O relator, ministro Villas Bôas Cueva, afirmou que, na publicidade feita pela Unimed em seu site, é transmitida ao consumidor a imagem de que o Sistema Unimed garante o atendimento à saúde em todo o território nacional, haja vista a integração existente entre as cooperativas.

 

“Logo, deve haver responsabilidade solidária entre as cooperativas de trabalho médico que integram a mesma rede de intercâmbio, ainda que possuam personalidades jurídicas e bases geográficas distintas, sobretudo para aquelas que compuseram a cadeia de fornecimento de serviços que foram mal prestados (teoria da aparência)”, frisou o ministro.

 

Villas Bôas Cueva destacou que as unidades do Sistema Unimed que figuram no processo – Unimed Fortaleza e Unimed Belém – são responsáveis solidárias pelo atendimento e pela má prestação de serviços de assistência à saúde disponibilizados à demandante. Por isso, ambas são responsáveis pelo custeio de eventual tratamento negado indevidamente.

 

Exame negado

Depois de receber uma recusa injustificada de cobertura do plano de saúde, a usuária ajuizou ação ordinária contra a Unimed Fortaleza alegando que lhe foi negada indevidamente a autorização para realização de um exame oftalmológico.
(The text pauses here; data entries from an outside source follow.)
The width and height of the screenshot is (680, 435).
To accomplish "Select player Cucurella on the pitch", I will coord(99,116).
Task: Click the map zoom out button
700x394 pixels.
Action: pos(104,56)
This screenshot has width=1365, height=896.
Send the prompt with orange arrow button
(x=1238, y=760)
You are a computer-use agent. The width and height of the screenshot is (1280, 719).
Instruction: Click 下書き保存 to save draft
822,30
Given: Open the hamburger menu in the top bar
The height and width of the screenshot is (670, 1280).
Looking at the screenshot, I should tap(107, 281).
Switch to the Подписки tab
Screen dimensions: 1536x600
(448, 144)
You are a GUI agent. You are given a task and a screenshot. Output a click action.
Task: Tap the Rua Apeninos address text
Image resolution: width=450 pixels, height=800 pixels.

A paciente tinha problemas recorrentes de saúde e já utilizava os serviços médico-hospitalares da mencionada cooperativa, sem qualquer restrição, havia cinco anos.

 

A Unimed Fortaleza não autorizou o exame alegando que o plano de saúde e o contrato de prestação de serviços médicos foi feito com a Unimed Belém, e que por essa mesma razão não poderia figurar no polo passivo da demanda.

 

Para o relator, o argumento não é válido, pois as cooperativas, mesmo sendo autônomas, são interligadas por um regime de intercâmbio que justifica a possibilidade de serem acionadas a responder solidariamente pelas obrigações contratadas por qualquer delas.